You can wait to set the price when an owner, ex-spouse, ben­e­fi­ciary, or a depart­ing owner exer­cises a right to pur­chase. But this approach often ends with dis­putes and lit­i­ga­tion. That’s no way for a trans­ac­tion to hap­pen. There’s a num­ber of other ways to set the price. Don’t just pick one and stick with it through­out the life of the com­pany. You’ll want to adjust it as the com­pany grows. You could base the price on cap­i­tal accounts, but they don’t bear any rela­tion­ship to the real worth of business.

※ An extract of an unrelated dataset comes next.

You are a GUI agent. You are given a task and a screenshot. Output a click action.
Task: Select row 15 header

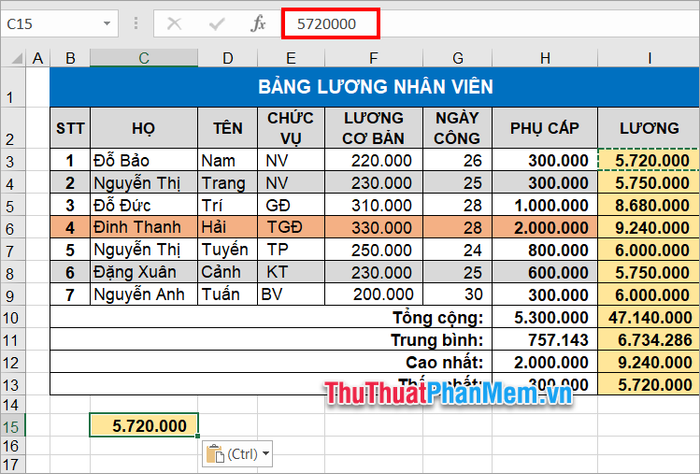(x=12, y=425)
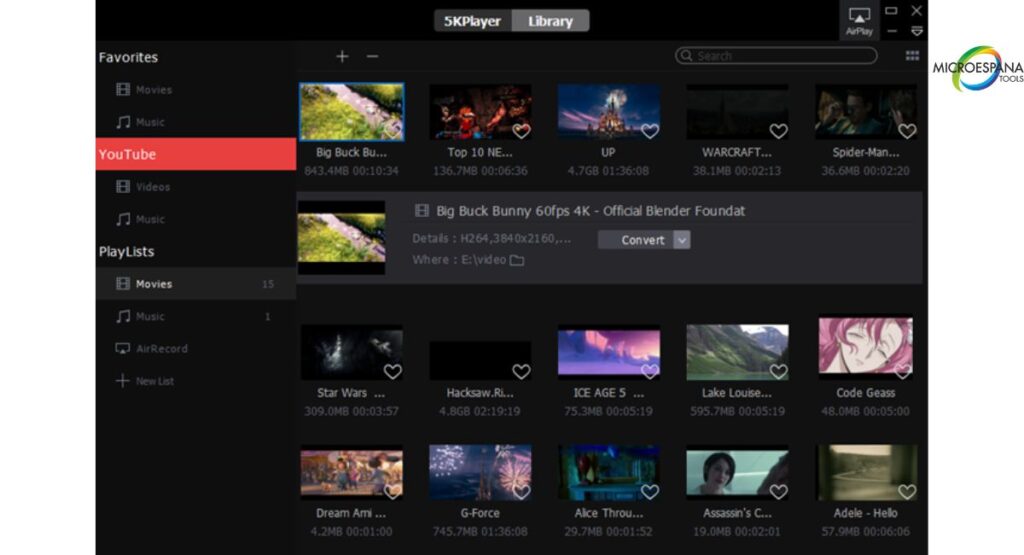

You could base the price on a fixed price. That’s seems easy enough. It’s kind of like look­ing at the price tag on a prod­uct. This method might be a good can­di­date for a ser­vice busi­ness, a com­pany in its first year, or a closely held busi­ness. But the value of a busi­ness fluc­tu­ates. What­ever price you choose will quickly be out­dated. If you decide to go this route, then make sure to update the price every year or so. But most peo­ple for­get to do this.

The other way to set the price is based on a for­mula. Here are a few to consider.

Book Value

This sounds easy enough; just check the bal­ance sheet and you’re good to go. But this for­mula doesn’t account for intan­gi­ble assets like rep­u­ta­tion and good­will. In some cases that’s okay. It works well if you’re just start­ing out or are mar­gin­ally prof­itable in a highly com­pet­i­tive busi­ness. It doesn’t work well for a prof­itable, mature com­pany. If you go this route include a sam­ple bal­ance sheet to show how the book value is calculated.

Mul­ti­ple of Book Value

If you’ve built up some good­will, have a pos­i­tive rep­u­ta­tion, or have a valu­able asset such as a good lease, you can set the price at a mul­ti­ple of book value. This might work for com­pa­nies like a retail busi­ness and other com­pa­nies not in the per­son­al­ized ser­vice sector.

Mul­ti­ple of Earnings

This method takes the aver­age of yearly earn­ings (three years is a good num­ber) and chooses a mul­ti­plier. This method works well for busi­nesses that have oper­ated for a long time, have con­sis­tent prof­its, and have a good future. The mul­ti­plier depends on the indus­try, but nor­mally is not higher than three. If you’re one of those lucky busi­nesses with great earn­ings, a niche, and a solid cash flow, you might be able to go as high as ten.

Appraised Value

This method is sim­ple. You hire a pro­fes­sional appraiser who decides the value. Or the buyer chooses an appraiser and the seller chooses an appraiser who each come up with a value on their own. If each of their appraisals are dis­parate, the two apprais­ers hire a third appraiser to pro­vide the final value. This approach can be really expen­sive and take a lot of time. Since it’s more art than sci­ence, it can also be sub­ject to dis­pute. It’s really only good for a com­pany whose main asset is real property.